Avellino gli ha dato i natali, sotto il segno del Toro. La sua passione per la conduzione televisiva e tutto quanto fa spettacolo è nata con lui e fin da piccolo partecipa a feste, recite e saggi. All’età di 8 anni comincia lo studio del pianoforte frequentando poi il Conservatorio “D.Cimarosa” di Avellino. Laureatosi prima in Scienze della Comunicazione presso l’Università degli studi di Salerno e poi in Editoria, comunicazione multimediale e giornalismo presso l’Università La Sapienza di Roma con il massimo dei voti, continua ad approfondire e conoscere meglio tutte le varie sfaccettature del mondo televisivo. Collabora con il quotidiano a tiratura regionale Corriere dell’Irpinia scrivendo di attualità, cronaca, spettacolo e con l’agenzia di organizzazione eventi ADVS di Roma. Dopo una parentesi di un anno e mezzo a Londra, dove ha cercato di rubare i trucchi del giornalismo anglosassone, torna in Italia per frequentare un corso di dizione e uso della voce e uno di conduzione televisiva presso l’Accademia 09 di Milano. In futuro sogna di farsi strada nel mondo della conduzione televisiva e dello spettacolo.

One Comment

  1. Rossella

    marzo 6, 2013 at 15:33

    Dicono che non sarà un talent e magari se guardano dalla finestra scorgeranno anche un raggio di sole! A me sembra un talent; ci sono tutti gli ingredienti del caso! La televisione è come una nube d’incenso: estasiante!
    Come se la Carrà non potesse mettere la faccia in un prodotto inflazionato come questo! Cosa c’è di male? E’ un talent: mi sembra ovvio! Infatti al di là di ogni pronostico parte svantaggiato e non perché la controprogrammazione sia il problema dei problemi. Solo Amici, ahinoi, riesce ancora in questo miracolo televisivo- infatti molti pensano che si tratti di un genere fortunato: ma quando mai? Almeno non in Italia!- ritengo che Amici nella sua incoerenza sia coerente con la televisione di Maria De Filippi e quindi il successo è dietro l’angolo!
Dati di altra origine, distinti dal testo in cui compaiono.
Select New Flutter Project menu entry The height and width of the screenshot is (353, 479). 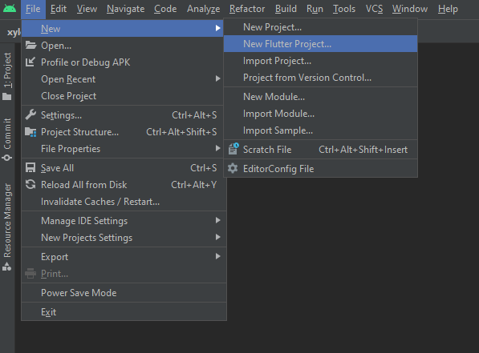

Può non piacere – e infatti non mi piace -ma è un’altra storia! Diremo di questo programma che è un programma formato famiglia. La televisione è questo, gli spettatori da casa non hanno alcuna pretesa di veder nascere un talento. Basta lo spettacolo. Ad avercelo!
    Altri talent possono entrare in quella televisione definita di nicchia perché questo genere annoia, soprattutto quando si prende sul serio impropriamente. Chi vince un game forte di un televoto dovrebbe tener presente che si tratta di voti di simpatia per il personaggio. Un artista vorrebbe vincere un talent? Ditemi voi se un artista aspira essere simpatico? Mi sembra che la stessa Carrà ad un certo punto abbia sentito stretto un programma come Carramba che pure aveva un successo strepitoso. E poi io me ne guarderei bene dallo sdoganare con orgoglio la simpatia: è un pessimo criterio di giudizio! Mi piacerebbe sapere cosa ne pensa un sociologo. Penso che a The Voice avrebbero dovuto correggere il tiro. Chi artisticamente nasce in televisione è un personaggio a tutti gli effetti a prescindere dalla conduzione e dal cast. Questo non esclude la possibilità che lo spettacolo funzioni! Ma lo spettacolo è un’altra storia ancora!